(Document extract Opens)

Tembisa 10
- Author: Piet Rampedi
- Subject: A 37-year-old woman from Tembisa gives birth to 10 babies in one pregnancy
- Publisher: Pretoria News
- Publication date: 8 June 2021;
- Publication place: South Africa
- Media type: Newspaper article

= Tembisa 10 =

South African journalistic hoax

The Tembisa 10 was a South African journalistic hoax that falsely claimed that a 37-year-old Gauteng woman, Gosiame Thamara Sithole, had given birth to ten babies in a single pregnancy. The story was published by Pretoria News on 8 June 2021 and quickly gained widespread attention, with claims that the births had set a new Guinness World Record. However, official investigations later confirmed that the decuplets never existed. The article was subsequently declared a 'hoax'.

==Public backlash==
The article was widely condemned as a major journalistic failure. Media professionals criticized it as a "reckless fabrication", and senior journalists dismissed it as a "phantom illegal scam-piece". The article's author, Pretoria News editor Piet Rampedi, was ordered to publicly apologise by an internal panel from Independent Media. The panel also criticized the publication for damaging public trust in the media.

Despite widespread criticism, Rampedi and Independent Media owner Iqbal Survé continued to defend the story. In October 2021, Survé held a press briefing in Cape Town, where he claimed that the babies had disappeared after being trafficked by a syndicate of politicians, government leaders, and hospital officials. He further announced plans to release a ten-part investigative documentary alleging a cover-up.

(Document extract Closes)
(The data Opens)

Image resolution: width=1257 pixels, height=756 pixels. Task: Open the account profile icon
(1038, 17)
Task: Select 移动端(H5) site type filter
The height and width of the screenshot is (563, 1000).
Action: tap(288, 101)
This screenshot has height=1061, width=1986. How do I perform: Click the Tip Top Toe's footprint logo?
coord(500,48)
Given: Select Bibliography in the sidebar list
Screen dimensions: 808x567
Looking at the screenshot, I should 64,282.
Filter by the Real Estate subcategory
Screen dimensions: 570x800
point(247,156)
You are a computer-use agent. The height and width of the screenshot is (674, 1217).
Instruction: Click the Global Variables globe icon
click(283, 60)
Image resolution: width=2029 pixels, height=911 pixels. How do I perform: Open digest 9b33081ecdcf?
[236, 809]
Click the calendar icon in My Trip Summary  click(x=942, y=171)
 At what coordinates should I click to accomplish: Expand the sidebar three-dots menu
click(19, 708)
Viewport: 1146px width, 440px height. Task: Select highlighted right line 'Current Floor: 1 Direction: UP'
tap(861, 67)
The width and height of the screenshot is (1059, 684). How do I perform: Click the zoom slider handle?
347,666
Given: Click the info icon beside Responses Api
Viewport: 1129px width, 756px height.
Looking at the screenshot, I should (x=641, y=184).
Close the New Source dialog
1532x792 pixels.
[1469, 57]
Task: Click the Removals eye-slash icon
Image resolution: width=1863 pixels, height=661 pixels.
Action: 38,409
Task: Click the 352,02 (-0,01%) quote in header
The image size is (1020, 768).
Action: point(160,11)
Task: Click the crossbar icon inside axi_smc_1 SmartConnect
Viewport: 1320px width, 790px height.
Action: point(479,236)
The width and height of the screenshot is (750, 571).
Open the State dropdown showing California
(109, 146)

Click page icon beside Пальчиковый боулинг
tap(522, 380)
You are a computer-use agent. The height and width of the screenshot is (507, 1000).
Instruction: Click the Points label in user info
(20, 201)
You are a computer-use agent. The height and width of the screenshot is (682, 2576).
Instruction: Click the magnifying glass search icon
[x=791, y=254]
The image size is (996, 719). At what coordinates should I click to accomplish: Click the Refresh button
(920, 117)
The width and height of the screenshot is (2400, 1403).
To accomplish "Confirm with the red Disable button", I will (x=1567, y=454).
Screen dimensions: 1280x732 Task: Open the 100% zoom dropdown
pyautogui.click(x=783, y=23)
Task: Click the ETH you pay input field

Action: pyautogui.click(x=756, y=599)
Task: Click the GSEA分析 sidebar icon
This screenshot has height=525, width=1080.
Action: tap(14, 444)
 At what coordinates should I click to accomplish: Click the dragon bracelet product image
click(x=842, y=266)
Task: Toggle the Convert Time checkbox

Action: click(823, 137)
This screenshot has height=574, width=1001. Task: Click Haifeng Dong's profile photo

(The data Closes)

**Task item A**
Copy the passage from the Tembisa 10 hoax text word for word, starting with "Despite widespread criticism, Rampedi" and going on through "alleging a cover-up.".
**Task item B**
In the text on the Tembisa 10 hoax, where did Iqbal Survé hold his press briefing in October 2021?
**Task item C**
Write the next part of the text on the Tembisa 10 hoax, picking up after its final sentence.

**Your response A**
Despite widespread criticism, Rampedi and Independent Media owner Iqbal Survé continued to defend the story. In October 2021, Survé held a press briefing in Cape Town, where he claimed that the babies had disappeared after being trafficked by a syndicate of politicians, government leaders, and hospital officials. He further announced plans to release a ten-part investigative documentary alleging a cover-up.

**Your response B**
Cape Town

**Your response C**
==Official findings==
In December 2022, South Africa's Public Protector, Kholeka Gcaleka, officially concluded that the Tembisa 10 story was false. The report found no medical records, eyewitness accounts, or evidence supporting the claim that Sithole had ever been pregnant with decuplets.

The scandal remains one of South Africa's most infamous cases of journalistic malpractice, raising concerns about media ethics, fact-checking, and the accountability of news organizations in the digital era.

On 31 January 2023, Independent Media announced that Rampedi had resigned, effective 1 February 2023. Rampedi continued to insist on its accuracy despite mounting evidence contradicting his claims. His resignation came nearly 18 months after the story was first published and widely discredited. Prior to his resignation, Rampedi publicly rejected the findings of Gcaleka as flawed and accused the Public Protector's office of not interviewing him or Independent Media staff when conducting investigations. Despite the overwhelming evidence against the story, Independent Media, chaired by businessman Iqbal Survé, initially defended the report and alleged a government cover-up However, the company later faced intense scrutiny, including allegations that it had fabricated a writer named "Jamie Roz" to attack critics. The Tembisa 10 controversy further damaged the credibility of both Rampedi and Independent Media, which was already dealing with financial and legal challenges. Following Rampedi's resignation, Kennedy Mudzuli was appointed as acting editor of Pretoria News.